Exercise objective: Copy out the records starting with the line that contains "490x253 pixels." and going on through the line that contains "(x=1414, y=1196)", requests included, and add 133 to every click coordinate number in the answers.

____ Task data

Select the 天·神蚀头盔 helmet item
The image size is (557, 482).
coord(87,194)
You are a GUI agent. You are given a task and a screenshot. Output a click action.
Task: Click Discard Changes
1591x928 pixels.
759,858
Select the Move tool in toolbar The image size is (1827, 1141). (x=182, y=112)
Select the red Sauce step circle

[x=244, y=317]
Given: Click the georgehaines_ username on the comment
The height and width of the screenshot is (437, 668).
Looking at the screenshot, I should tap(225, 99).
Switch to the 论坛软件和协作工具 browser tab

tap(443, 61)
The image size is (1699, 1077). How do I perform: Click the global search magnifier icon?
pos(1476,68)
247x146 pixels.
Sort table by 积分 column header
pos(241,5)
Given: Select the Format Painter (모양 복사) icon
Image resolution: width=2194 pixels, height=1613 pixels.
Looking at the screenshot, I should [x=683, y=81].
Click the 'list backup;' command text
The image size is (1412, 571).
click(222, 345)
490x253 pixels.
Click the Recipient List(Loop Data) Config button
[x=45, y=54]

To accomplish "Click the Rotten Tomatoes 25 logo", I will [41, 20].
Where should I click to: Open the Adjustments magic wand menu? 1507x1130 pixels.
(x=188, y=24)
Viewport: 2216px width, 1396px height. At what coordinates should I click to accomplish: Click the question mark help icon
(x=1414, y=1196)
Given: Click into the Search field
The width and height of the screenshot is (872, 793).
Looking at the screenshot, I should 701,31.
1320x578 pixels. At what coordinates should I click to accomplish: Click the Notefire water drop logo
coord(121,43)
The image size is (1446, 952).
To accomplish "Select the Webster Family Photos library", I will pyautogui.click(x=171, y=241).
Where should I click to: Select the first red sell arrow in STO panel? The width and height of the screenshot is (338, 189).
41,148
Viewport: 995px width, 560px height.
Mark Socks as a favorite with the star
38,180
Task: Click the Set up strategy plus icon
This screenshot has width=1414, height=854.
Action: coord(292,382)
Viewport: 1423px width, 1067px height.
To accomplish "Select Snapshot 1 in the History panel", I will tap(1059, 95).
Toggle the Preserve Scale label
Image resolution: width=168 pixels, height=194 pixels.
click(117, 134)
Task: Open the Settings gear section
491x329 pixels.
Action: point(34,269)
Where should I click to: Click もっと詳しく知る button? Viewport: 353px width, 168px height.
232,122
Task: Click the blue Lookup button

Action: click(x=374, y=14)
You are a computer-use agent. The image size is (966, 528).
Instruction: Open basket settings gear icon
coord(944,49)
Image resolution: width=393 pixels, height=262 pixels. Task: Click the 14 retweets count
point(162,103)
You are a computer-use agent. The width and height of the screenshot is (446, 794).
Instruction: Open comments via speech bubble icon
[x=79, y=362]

________

Completed exercise:
490x253 pixels.
Click the Recipient List(Loop Data) Config button
[x=178, y=187]

To accomplish "Click the Rotten Tomatoes 25 logo", I will [174, 153].
Where should I click to: Open the Adjustments magic wand menu? 1507x1130 pixels.
(x=321, y=157)
Viewport: 2216px width, 1396px height. At what coordinates should I click to accomplish: Click the question mark help icon
(x=1547, y=1329)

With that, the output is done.